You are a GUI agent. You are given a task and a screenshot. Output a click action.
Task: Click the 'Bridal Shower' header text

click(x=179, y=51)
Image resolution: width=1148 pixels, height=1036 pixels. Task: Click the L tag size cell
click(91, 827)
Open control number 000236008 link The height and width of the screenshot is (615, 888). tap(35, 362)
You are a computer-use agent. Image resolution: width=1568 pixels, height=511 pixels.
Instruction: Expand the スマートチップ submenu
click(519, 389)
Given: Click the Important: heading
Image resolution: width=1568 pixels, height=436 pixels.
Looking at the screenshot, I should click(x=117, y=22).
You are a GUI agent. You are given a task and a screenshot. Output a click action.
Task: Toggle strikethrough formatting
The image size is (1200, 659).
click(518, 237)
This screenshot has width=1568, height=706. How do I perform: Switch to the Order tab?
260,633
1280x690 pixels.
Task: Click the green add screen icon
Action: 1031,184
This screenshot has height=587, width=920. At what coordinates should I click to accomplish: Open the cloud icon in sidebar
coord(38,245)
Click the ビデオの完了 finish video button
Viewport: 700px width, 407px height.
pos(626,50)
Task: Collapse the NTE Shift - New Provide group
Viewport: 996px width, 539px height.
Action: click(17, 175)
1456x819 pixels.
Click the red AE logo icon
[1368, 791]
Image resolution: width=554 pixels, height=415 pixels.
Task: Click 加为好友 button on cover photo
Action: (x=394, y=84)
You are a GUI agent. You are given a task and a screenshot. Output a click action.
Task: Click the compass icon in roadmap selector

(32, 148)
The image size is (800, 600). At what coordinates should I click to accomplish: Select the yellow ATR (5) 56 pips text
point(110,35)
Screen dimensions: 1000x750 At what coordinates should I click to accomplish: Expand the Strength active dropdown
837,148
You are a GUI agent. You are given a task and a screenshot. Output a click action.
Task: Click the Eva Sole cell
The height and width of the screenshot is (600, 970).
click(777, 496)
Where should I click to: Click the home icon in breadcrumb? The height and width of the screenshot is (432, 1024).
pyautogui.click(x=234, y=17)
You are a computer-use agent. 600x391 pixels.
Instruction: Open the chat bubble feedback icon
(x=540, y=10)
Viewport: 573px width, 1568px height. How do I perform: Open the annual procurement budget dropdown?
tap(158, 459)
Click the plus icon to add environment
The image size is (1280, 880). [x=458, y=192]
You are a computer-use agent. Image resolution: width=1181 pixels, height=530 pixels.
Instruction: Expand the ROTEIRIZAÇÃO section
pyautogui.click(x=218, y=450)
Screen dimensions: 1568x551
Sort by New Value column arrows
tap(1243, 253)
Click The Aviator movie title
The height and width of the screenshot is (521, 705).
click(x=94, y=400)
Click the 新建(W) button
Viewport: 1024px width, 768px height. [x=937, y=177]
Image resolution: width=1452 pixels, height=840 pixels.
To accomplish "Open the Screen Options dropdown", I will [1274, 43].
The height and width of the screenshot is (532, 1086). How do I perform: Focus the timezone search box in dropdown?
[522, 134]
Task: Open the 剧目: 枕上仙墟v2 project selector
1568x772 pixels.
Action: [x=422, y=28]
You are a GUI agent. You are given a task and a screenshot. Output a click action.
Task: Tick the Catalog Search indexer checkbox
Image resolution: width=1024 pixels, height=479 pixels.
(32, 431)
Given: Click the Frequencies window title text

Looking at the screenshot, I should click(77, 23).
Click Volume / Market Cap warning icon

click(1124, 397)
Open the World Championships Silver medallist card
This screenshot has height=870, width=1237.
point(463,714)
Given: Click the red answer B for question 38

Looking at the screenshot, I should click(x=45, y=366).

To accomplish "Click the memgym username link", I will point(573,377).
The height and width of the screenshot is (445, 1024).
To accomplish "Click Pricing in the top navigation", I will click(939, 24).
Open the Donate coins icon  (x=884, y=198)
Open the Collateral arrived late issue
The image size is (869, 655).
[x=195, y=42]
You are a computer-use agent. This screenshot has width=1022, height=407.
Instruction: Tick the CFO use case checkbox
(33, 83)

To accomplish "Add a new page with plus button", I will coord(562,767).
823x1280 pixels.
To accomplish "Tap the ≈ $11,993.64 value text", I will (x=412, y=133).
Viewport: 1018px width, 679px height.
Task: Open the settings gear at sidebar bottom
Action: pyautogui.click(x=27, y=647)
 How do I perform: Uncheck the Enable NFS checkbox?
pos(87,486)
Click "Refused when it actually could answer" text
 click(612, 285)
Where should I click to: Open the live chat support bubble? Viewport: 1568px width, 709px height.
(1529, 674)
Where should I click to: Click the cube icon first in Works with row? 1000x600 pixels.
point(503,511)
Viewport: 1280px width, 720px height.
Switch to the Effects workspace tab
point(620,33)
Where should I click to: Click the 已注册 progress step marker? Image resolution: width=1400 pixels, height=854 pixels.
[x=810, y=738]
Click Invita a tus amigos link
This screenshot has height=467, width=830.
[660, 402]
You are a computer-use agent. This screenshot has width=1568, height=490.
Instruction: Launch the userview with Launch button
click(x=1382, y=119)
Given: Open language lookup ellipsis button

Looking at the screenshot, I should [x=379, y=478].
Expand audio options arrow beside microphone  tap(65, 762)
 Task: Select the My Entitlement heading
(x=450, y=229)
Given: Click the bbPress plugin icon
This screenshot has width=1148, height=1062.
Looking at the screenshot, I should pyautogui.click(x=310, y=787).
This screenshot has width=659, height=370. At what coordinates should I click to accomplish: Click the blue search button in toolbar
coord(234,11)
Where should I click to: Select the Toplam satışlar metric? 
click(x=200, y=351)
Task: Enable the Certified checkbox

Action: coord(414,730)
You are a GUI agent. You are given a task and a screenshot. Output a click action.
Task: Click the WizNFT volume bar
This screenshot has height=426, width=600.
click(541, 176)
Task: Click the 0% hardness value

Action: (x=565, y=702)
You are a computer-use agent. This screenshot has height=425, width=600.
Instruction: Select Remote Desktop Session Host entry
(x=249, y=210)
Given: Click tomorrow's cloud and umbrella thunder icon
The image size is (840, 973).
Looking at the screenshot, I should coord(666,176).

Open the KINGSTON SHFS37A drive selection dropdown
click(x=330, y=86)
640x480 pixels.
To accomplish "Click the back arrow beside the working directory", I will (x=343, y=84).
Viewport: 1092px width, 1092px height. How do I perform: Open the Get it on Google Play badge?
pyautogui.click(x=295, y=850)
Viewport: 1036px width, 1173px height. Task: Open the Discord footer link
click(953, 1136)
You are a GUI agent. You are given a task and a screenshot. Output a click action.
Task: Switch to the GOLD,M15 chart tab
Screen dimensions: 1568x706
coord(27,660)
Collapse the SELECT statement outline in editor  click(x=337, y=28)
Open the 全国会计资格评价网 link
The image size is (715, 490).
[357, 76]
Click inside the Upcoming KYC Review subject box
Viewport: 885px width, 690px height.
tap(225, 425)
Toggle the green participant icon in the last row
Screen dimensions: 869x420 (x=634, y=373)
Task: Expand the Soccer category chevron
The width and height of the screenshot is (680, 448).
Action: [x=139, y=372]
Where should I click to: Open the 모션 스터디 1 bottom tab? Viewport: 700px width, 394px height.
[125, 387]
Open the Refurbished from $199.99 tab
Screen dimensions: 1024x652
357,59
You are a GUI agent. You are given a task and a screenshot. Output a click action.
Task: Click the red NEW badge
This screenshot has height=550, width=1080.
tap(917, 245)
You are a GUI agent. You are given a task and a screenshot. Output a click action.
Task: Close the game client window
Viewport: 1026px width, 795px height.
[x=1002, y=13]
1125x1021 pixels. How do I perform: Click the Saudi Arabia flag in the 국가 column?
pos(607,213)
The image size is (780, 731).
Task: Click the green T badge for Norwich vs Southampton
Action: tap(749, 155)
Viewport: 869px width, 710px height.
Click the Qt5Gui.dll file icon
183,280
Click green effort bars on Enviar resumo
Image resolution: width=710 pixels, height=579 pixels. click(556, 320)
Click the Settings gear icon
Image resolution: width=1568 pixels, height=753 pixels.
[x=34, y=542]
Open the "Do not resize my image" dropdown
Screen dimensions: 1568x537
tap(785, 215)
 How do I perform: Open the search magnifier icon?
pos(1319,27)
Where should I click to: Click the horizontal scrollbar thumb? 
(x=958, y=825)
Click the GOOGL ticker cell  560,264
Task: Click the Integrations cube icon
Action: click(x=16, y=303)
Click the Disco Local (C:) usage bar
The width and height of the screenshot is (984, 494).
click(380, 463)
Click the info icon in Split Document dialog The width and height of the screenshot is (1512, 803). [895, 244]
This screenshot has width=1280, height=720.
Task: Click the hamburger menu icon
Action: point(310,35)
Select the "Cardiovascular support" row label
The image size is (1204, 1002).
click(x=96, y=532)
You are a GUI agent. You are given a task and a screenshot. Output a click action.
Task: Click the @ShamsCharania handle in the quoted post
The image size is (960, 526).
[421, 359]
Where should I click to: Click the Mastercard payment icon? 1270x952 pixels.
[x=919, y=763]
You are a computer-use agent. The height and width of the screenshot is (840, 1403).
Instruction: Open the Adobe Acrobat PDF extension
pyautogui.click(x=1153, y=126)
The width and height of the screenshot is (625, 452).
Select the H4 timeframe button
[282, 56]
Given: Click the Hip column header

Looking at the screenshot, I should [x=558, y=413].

Task instructions.
Check the entries above for the word "beside" and copy every line where it turns up.

Exercise solution.
Expand audio options arrow beside microphone  tap(65, 762)
To accomplish "Click the back arrow beside the working directory", I will (x=343, y=84).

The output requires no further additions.